Down a road I’ve traveled but a few times, I found the remaining structure of what was once a home. Burned down to only its frame. Charred on the sides burning all but the boards & memories. What happened here? Who was affected? Was anyone lost or hurt? What now, for those that have lost? Fire is devastating, possibly runing forever anything that stands in its way.
This photo was taken inside the home, shooting through what was once a window, a barrel was the only color left behind, besides the changing leaves from the fall air.
This morning was hard. I didn’t want to wake up. I had to convince myself to listen to my alarm. I had to tell myself that yes, I do need to show up to work. I have to leave her and this warm bed for lumber and hard work. I wasn’t happy, but I did it. And I was greeted by a pretty sunrise and fog over the cornfields. It was a small little gift to try and make the day a little bit better.

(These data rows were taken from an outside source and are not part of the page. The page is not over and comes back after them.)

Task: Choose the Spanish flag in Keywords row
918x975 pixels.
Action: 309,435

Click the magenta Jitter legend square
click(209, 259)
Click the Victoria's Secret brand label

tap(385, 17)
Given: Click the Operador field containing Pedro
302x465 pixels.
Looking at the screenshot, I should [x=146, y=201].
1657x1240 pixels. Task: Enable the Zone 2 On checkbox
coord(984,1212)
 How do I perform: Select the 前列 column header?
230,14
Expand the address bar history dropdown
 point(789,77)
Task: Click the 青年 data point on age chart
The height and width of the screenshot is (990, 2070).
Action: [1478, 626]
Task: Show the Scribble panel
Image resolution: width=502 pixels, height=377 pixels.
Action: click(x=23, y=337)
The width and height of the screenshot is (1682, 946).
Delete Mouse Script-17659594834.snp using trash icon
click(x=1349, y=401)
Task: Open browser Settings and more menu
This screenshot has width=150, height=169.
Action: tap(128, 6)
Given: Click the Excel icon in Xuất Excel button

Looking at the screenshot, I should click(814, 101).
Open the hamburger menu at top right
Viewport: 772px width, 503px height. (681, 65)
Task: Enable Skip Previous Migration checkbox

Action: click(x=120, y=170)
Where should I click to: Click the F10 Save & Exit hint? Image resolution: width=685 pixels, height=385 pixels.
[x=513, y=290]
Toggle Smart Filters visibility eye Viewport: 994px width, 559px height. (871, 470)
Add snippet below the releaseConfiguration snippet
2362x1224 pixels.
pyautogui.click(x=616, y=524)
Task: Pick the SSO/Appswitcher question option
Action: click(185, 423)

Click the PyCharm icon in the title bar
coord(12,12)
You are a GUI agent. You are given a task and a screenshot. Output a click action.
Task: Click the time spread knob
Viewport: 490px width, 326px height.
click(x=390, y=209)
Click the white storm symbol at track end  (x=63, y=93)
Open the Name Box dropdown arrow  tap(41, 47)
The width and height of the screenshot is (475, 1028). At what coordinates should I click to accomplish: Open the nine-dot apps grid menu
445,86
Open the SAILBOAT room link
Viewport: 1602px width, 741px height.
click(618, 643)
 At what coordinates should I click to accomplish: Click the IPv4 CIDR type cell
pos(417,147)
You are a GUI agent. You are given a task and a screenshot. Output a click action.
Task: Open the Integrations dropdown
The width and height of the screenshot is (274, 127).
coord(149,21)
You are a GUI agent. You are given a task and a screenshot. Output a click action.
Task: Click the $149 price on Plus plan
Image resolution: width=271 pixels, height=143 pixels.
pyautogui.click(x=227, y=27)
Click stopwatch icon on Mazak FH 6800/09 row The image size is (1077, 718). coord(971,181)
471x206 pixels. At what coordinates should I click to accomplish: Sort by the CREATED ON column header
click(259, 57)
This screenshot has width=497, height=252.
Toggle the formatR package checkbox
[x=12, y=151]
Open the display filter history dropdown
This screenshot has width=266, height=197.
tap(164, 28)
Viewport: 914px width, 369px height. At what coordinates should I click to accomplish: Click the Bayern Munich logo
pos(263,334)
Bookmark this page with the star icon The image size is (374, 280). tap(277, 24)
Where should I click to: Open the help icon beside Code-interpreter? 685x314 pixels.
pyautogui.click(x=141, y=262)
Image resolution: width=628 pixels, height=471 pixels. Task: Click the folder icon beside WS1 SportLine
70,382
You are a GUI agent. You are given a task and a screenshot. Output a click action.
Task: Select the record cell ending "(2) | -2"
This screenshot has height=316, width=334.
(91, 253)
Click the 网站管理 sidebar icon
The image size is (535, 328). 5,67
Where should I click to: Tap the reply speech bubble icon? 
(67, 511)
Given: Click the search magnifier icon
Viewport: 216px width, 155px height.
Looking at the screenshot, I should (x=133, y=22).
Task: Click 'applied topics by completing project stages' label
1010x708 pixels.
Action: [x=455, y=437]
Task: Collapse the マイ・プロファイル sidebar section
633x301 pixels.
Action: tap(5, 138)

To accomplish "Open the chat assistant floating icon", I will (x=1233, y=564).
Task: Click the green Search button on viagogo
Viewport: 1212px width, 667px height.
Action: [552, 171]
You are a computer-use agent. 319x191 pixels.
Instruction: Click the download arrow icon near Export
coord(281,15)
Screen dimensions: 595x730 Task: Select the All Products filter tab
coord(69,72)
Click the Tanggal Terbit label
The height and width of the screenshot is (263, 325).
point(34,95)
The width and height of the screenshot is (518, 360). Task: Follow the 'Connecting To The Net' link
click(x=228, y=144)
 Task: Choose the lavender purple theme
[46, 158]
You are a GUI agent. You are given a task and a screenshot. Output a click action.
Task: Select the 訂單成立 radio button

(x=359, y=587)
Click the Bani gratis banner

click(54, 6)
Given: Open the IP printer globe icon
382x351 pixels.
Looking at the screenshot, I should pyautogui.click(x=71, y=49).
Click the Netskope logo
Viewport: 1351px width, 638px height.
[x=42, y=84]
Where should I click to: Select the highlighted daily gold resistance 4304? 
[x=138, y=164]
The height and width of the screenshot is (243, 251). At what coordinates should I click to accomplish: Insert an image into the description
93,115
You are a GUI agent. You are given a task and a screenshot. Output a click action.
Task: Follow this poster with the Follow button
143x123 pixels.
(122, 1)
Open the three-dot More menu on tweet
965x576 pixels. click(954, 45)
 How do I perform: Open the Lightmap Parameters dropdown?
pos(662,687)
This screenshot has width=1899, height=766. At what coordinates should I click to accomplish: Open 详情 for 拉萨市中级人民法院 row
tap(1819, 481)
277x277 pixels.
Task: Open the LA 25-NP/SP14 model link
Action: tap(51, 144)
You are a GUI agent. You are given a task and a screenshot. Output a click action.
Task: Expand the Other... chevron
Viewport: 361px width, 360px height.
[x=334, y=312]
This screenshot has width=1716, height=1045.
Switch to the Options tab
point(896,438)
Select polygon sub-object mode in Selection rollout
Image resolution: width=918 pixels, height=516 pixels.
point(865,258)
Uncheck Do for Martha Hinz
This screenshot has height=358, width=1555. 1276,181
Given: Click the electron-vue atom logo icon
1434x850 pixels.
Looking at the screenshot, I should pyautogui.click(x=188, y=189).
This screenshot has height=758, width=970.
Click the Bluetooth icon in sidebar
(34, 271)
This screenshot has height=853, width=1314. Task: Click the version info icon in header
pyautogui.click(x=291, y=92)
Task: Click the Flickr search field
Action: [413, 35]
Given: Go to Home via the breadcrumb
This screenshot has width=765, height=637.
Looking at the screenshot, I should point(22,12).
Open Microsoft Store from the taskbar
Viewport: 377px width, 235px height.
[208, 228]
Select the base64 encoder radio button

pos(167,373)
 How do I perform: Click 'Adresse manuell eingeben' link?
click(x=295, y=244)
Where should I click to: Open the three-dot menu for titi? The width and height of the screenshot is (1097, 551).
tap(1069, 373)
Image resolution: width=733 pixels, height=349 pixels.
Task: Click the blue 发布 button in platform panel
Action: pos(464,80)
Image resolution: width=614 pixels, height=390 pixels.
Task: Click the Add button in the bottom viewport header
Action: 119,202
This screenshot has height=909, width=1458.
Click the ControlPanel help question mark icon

This is Peanut, Hannah’s British Short Hair cat. He’s a very cute cat, though he tends to stay away from people. Since I’ve been around him so much, he has started to tolerate me and now lets me pet him. I snapped this shot of him this morning, in one of his favorite spots, as he looked out the window.
Free. Like to curtains blowing in the wind. Memorial Day originated after the American Civil War to commemorate the Union & Confederate soldiers who died in war.. Some gave all, their life, family & what they believed in. Memorial Day is a day of remembering the men and women who died while serving. Its because of them we have times like these.
Memorial Monday dinners with family & friends. Love, laughter, happiness and memories.
Thank you. To all those who serve. Thank you to those who served. Thank you to those who will serve. We appreciate all that you do.
Looking out the window. It’s a simple shot at the end of a very rough day. I won’t go into the drama of this day, but I’m glad it’s over. I had to get a shot for today, so I looked out the window. It’s not a special scene. I look out this window a lot. But it looked nice tonight. I liked it, so I got this. Simple and familiar.